OmniAvatar is an audio-driven full-body video generation model jointly developed by Zhejiang University and Alibaba Group. Given an audio input and optional text prompts, it can generate natural and realistic full-body animated videos where the character’s expressions and motions are perfectly synchronized with the speech. Powered by pixel-level multi-stage audio embedding and LoRA fine-tuning techniques, OmniAvatar significantly improves lip-sync accuracy and the naturalness of body movements. It also supports interactions between the character and objects, background control, and emotion manipulation, making it suitable for a wide range of applications including podcasts, interactive videos, and virtual environments.

Key Features of OmniAvatar

Natural Lip Synchronization:
Generates lip movements that are precisely synchronized with the input audio, maintaining high accuracy even in complex scenarios.
Full-Body Animation Generation:
Produces smooth, realistic body motions, resulting in lifelike and engaging animated characters.
Text-Based Control:
Supports precise control over video content via text prompts, allowing customization of character movements, background settings, emotional states, and more.
Human-Object Interaction:
Capable of generating scenes where the character interacts with surrounding objects, such as picking up items or operating devices—expanding its practical use cases.
Background Control:
Allows dynamic background changes based on textual instructions to fit various scene requirements.
Emotion Control:
Characters can express different emotions like happiness, sadness, or anger, guided by text prompts, enhancing expressiveness and realism.

Technical Foundations of OmniAvatar

Pixel-Level Multi-Stage Audio Embedding:
Maps audio features into the model’s latent space at the pixel level.

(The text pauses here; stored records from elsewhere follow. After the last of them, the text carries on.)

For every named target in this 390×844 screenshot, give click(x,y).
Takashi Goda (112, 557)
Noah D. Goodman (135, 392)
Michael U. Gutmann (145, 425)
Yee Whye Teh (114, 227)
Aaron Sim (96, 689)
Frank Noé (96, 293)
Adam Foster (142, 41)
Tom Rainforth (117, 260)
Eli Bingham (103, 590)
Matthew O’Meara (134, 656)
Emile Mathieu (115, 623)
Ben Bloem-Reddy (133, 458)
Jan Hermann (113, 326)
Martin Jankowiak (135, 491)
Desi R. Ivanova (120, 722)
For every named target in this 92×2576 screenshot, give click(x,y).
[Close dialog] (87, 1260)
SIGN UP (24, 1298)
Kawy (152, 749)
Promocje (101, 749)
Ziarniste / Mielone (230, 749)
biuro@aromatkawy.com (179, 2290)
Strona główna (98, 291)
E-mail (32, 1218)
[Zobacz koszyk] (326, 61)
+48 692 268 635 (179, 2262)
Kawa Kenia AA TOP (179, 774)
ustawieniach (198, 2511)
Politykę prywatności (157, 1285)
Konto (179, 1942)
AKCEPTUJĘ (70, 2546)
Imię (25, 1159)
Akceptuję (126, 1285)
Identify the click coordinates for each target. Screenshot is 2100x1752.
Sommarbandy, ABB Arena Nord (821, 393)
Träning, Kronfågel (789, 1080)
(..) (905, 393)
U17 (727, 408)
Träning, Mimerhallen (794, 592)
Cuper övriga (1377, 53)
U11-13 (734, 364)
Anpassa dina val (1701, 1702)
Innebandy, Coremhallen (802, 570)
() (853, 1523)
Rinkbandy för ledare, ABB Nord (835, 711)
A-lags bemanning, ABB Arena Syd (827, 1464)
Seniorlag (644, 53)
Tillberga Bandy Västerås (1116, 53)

This approach ensures that audio directly influences body movement generation, improving both lip-sync precision and full-body motion naturalness.
LoRA (Low-Rank Adaptation) Fine-Tuning:
Applies LoRA to fine-tune pre-trained models efficiently. It introduces low-rank decompositions in the weight matrices to reduce the number of trainable parameters while preserving the model’s original capabilities—improving both training efficiency and output quality.
Long-Form Video Generation Strategy:
To support long videos, OmniAvatar uses reference image embeddings to maintain character identity and frame overlap strategies to ensure temporal continuity and avoid abrupt motion transitions.
Diffusion-Based Video Generation:
Utilizes diffusion models as the core framework, gradually denoising to generate high-quality video frames. These models excel at producing long and coherent video sequences.
Transformer Architecture Integration:
Incorporates Transformers within the diffusion framework to better capture long-range dependencies and maintain semantic coherence across frames, further enhancing the quality and consistency of the generated videos.

Project Resources

Official Website: https://omni-avatar.github.io/
GitHub Repository: https://github.com/Omni-Avatar/OmniAvatar
Hugging Face Model Page: https://huggingface.co/OmniAvatar/OmniAvatar-14B
arXiv Technical Paper: https://arxiv.org/pdf/2506.18866

Application Scenarios

Virtual Content Creation:
Used for generating realistic virtual avatars for podcasts and video bloggers, reducing production costs and enriching content formats.
Interactive Social Platforms:
Provides users with personalized avatars capable of natural expressions and motion, enabling immersive virtual interactions.
Education and Training:
Generates virtual teacher avatars that can explain educational content based on audio input, making learning more engaging and interactive.
Advertising and Marketing:
Creates customized virtual brand ambassadors that can be tailored to match brand identity and perform specific actions for targeted promotional campaigns.
Gaming and Virtual Reality:
Quickly generates expressive virtual characters with lifelike movements and emotions, enhancing immersion and realism in games and VR environments.